On July 1, 2019, a new law governing automatic renewals will go into effect in Vermont. Although the law includes two provisions that are more stringent than those found in other state laws, the Vermont law is more limited in scope. It only applies to agreements with an initial term of one year or longer that renew for a subsequent term that is longer than one month.
The law includes two unique requirements:
- Bold Disclosures: Companies are required to “clearly and conspicuously” disclose “the terms of the automatic renewal provision in plain, unambiguous language in bold-face type.” Other states require “clear and conspicuous” disclosures, but Vermont is the first state to require the use of bold type.
- Double Opt-In: “In addition to accepting the contract,” a consumer must also take “an affirmative action to opt in to the automatic renewal provision.” Although some settlements have included similar requirements, this is the first time this type of requirement has been included in a statute.

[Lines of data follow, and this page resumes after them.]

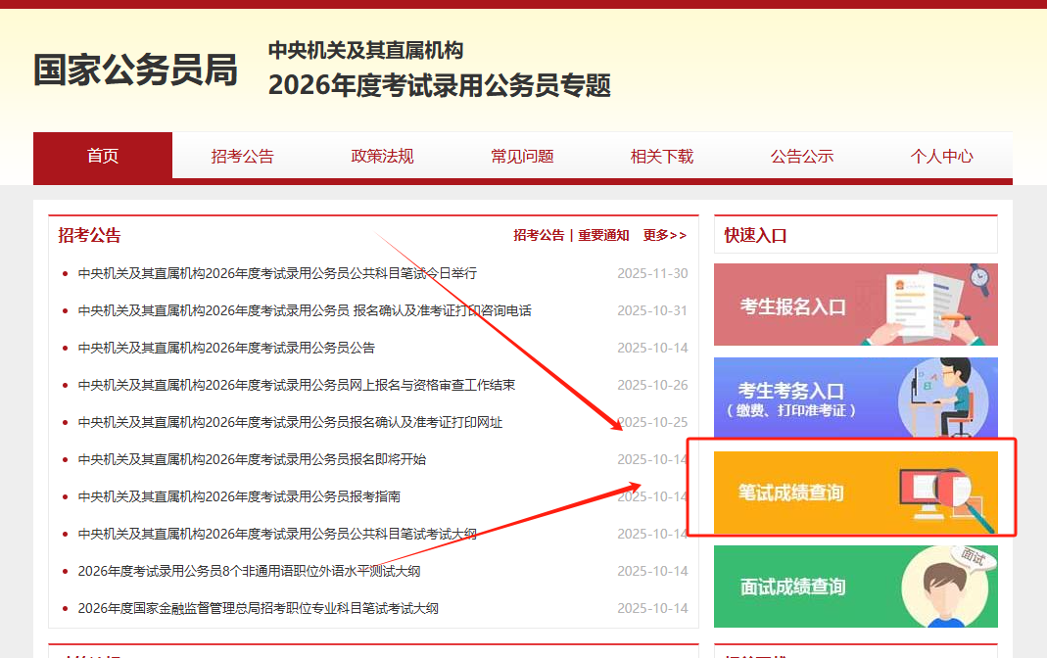Select the 招考公告 sub-tab beside 重要通知
Viewport: 1047px width, 658px height.
[539, 235]
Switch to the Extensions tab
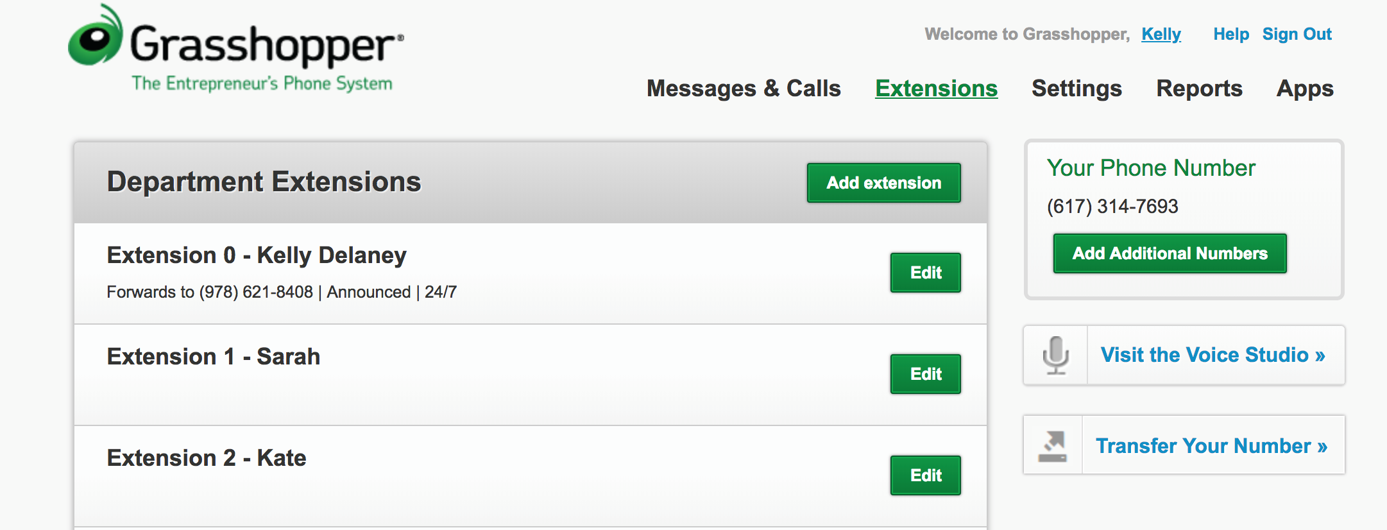This screenshot has height=530, width=1387. 936,89
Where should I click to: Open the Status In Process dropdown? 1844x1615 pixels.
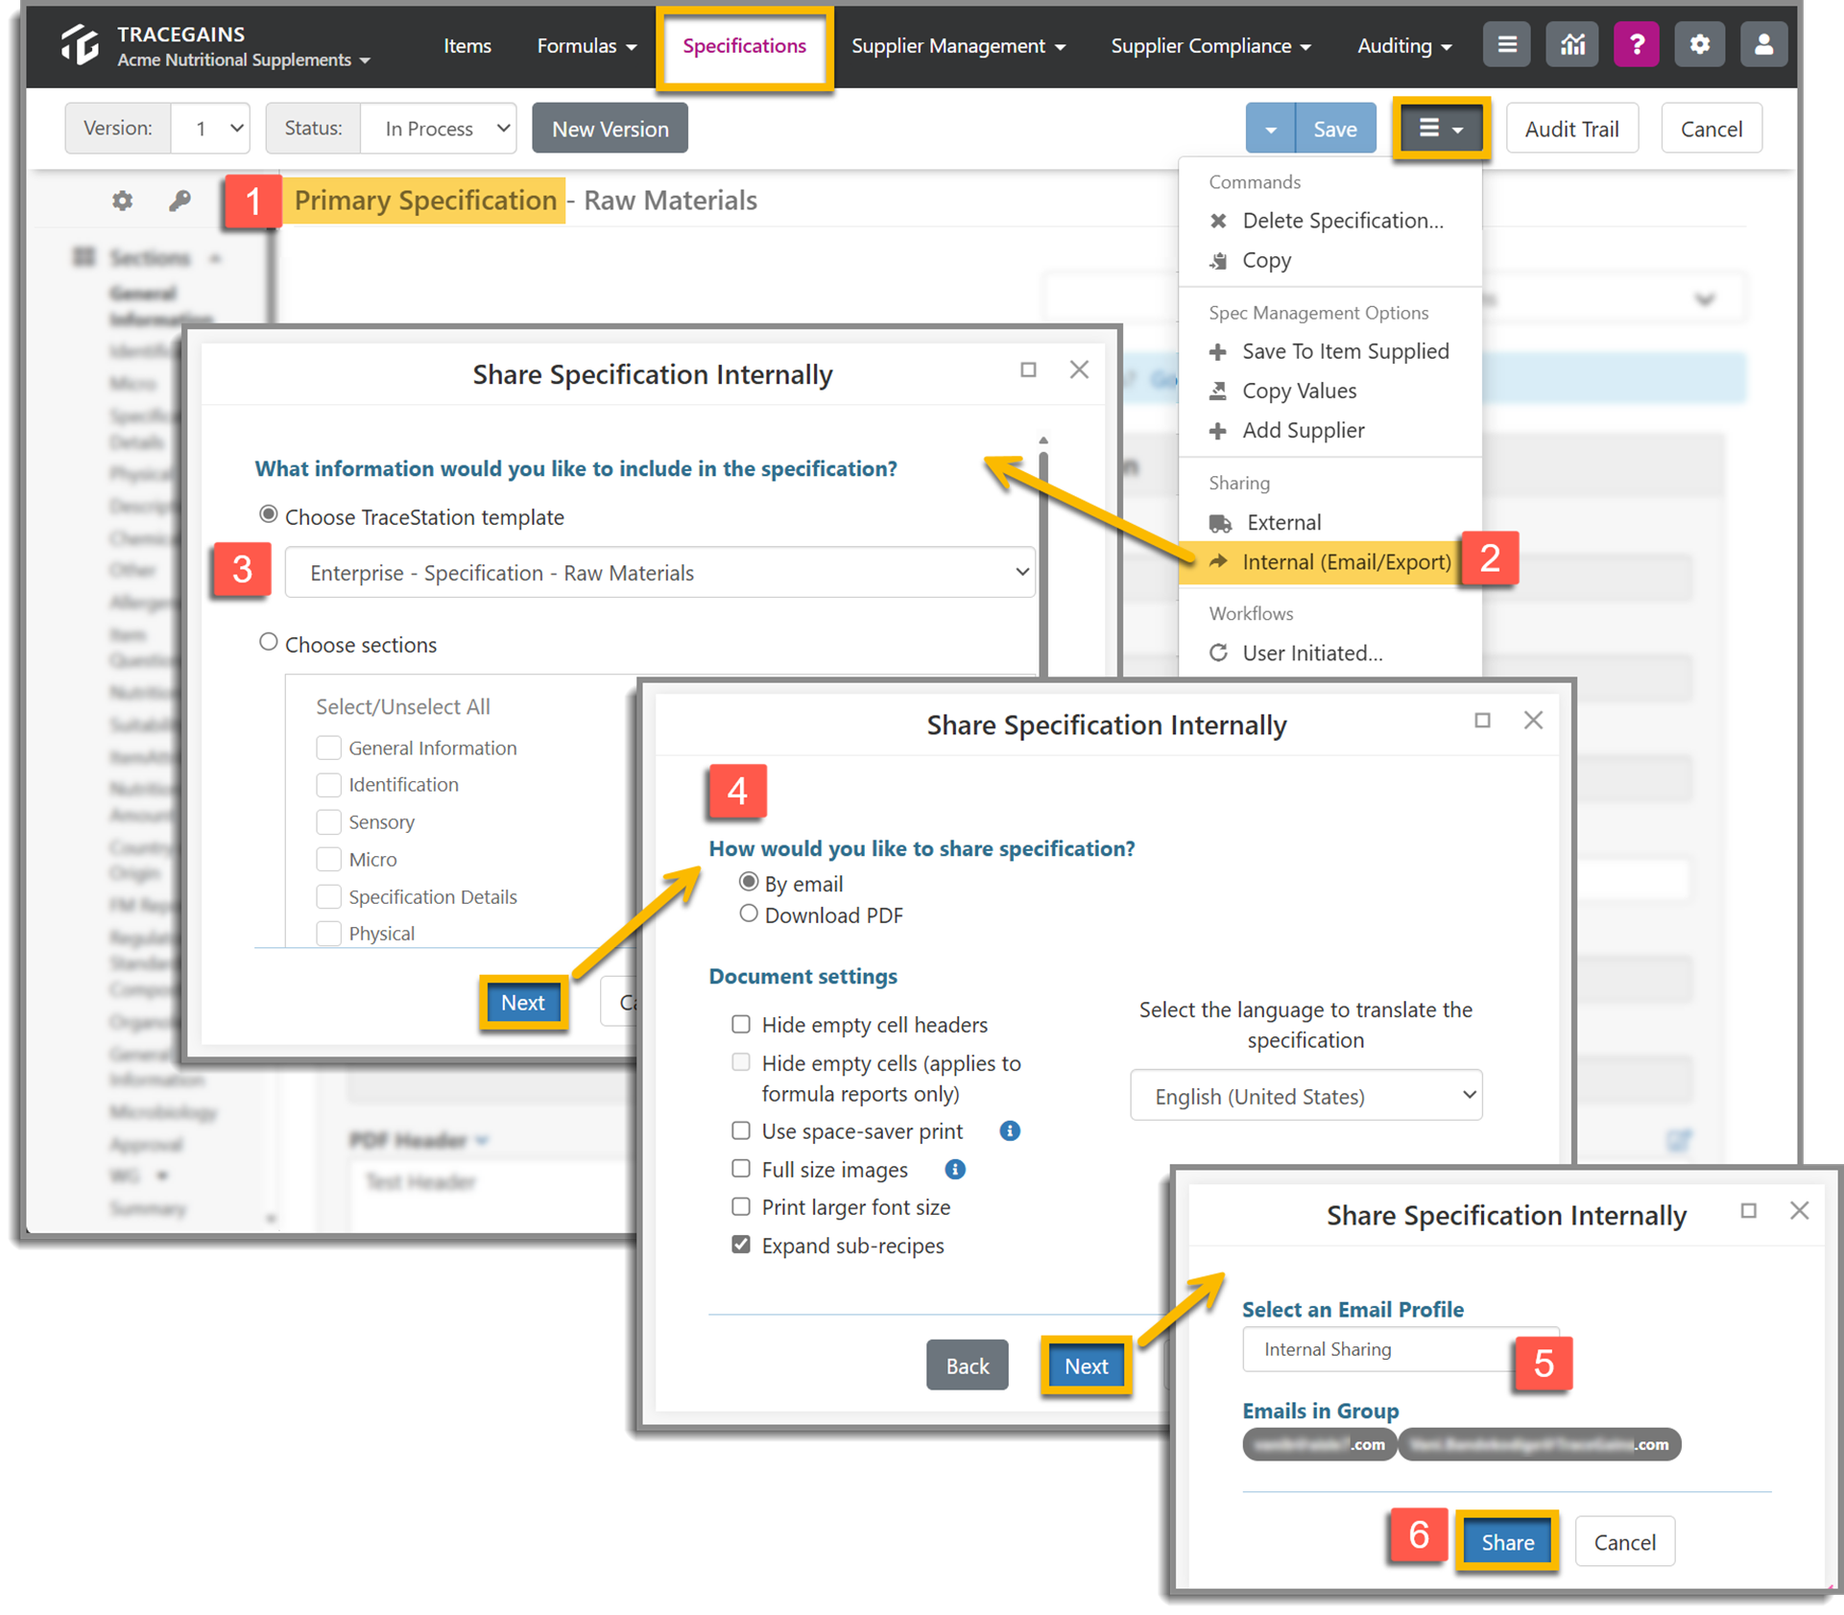439,129
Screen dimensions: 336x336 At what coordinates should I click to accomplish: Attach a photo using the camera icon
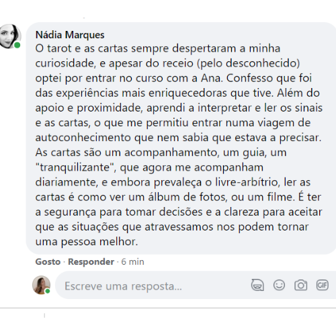tap(300, 285)
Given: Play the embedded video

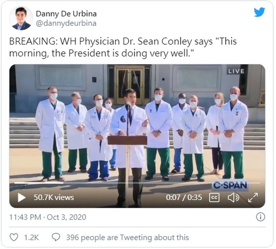Looking at the screenshot, I should [22, 197].

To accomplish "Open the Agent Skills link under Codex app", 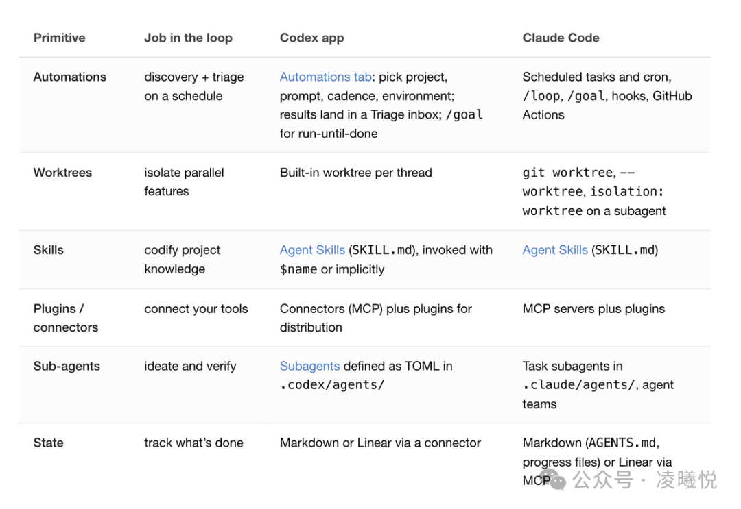I will pos(312,250).
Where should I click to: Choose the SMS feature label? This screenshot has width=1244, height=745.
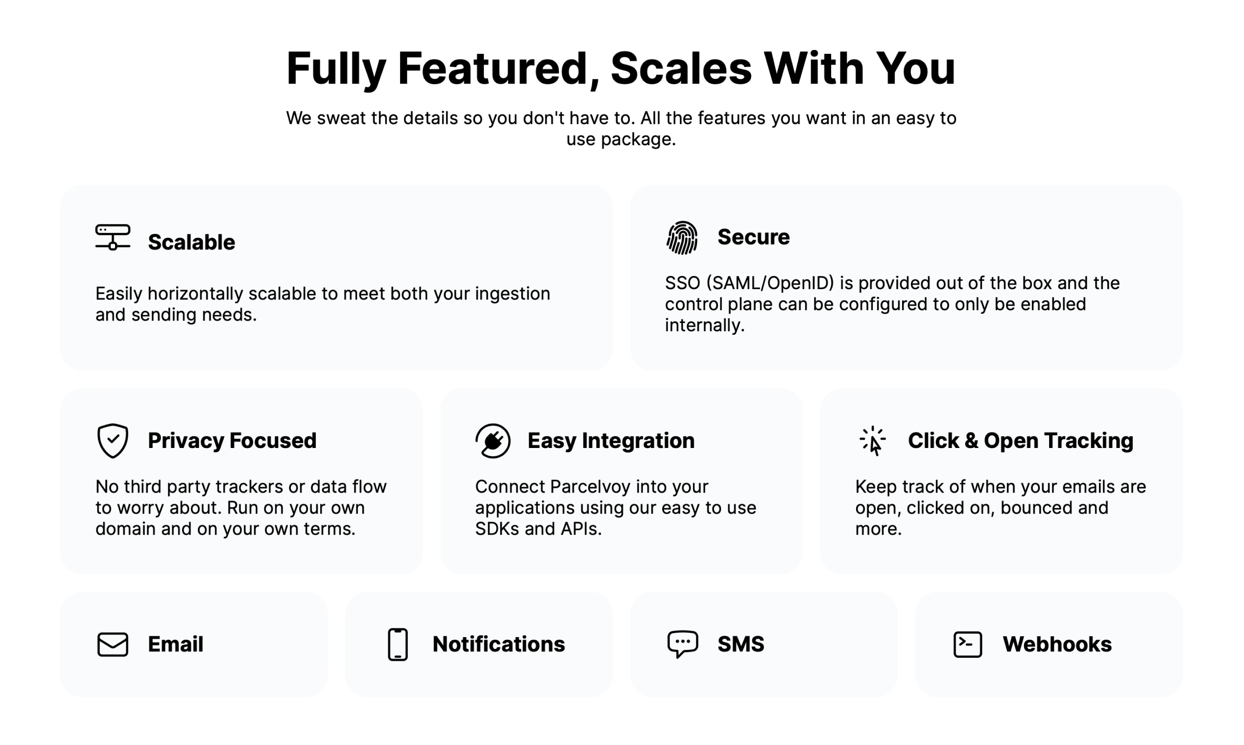(x=741, y=645)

Like many other state laws, the Vermont law also requires sellers to send a reminder notice between 30-60 days prior to renewal. The notice must generally include: (a) the date the contract will automatically renew; (b) the length of the new term; (c) the methods by which the consumer can cancel; and (d) the seller’s contact information. Existing contracts that are in effect as of July 1, 2019 may not automatically renew, unless sellers provide a similar notice.
Companies who sell products or services using automatic renewal plans should pay close attention to these developments. As we’ve posted before, a growing number of states regulate how these plans can be structured, and there have been both lawsuits and regulatory investigations targeting companies that have failed to comply.